Copy out, exactly as given, every line from the line with "Toggle the lock on the selected image" to the end of the listing, both of those lines included.

The data:
■ ■ ■ ■ ■ ■ ■

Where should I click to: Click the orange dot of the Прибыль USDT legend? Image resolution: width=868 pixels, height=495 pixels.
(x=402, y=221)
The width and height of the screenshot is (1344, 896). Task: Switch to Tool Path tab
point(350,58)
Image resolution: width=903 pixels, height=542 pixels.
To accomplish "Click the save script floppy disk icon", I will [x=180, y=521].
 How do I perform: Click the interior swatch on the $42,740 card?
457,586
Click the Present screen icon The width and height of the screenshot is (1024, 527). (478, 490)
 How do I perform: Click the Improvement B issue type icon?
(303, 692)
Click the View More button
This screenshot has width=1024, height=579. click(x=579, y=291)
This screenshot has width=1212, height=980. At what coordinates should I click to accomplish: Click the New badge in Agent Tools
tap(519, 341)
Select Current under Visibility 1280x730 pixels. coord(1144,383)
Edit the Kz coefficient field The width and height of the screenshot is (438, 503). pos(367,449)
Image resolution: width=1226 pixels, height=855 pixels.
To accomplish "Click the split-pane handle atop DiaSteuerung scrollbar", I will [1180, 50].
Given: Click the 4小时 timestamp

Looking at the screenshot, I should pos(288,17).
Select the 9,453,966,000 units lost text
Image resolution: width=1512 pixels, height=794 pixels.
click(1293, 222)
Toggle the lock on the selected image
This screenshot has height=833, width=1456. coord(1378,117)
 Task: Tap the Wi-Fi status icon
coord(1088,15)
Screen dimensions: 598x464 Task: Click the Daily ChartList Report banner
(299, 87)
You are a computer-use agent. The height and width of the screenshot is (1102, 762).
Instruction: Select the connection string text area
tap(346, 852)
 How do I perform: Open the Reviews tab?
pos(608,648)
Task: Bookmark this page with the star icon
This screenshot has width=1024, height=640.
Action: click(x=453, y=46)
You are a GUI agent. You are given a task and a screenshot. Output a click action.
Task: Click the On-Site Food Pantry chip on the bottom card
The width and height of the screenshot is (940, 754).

■ ■ ■ ■ ■ ■ ■

Result:
Toggle the lock on the selected image
This screenshot has height=833, width=1456. coord(1378,117)
 Task: Tap the Wi-Fi status icon
coord(1088,15)
Screen dimensions: 598x464 Task: Click the Daily ChartList Report banner
(299, 87)
You are a computer-use agent. The height and width of the screenshot is (1102, 762).
Instruction: Select the connection string text area
tap(346, 852)
 How do I perform: Open the Reviews tab?
pos(608,648)
Task: Bookmark this page with the star icon
This screenshot has width=1024, height=640.
Action: click(x=453, y=46)
You are a GUI agent. You are given a task and a screenshot. Output a click action.
Task: Click the On-Site Food Pantry chip on the bottom card
The width and height of the screenshot is (940, 754).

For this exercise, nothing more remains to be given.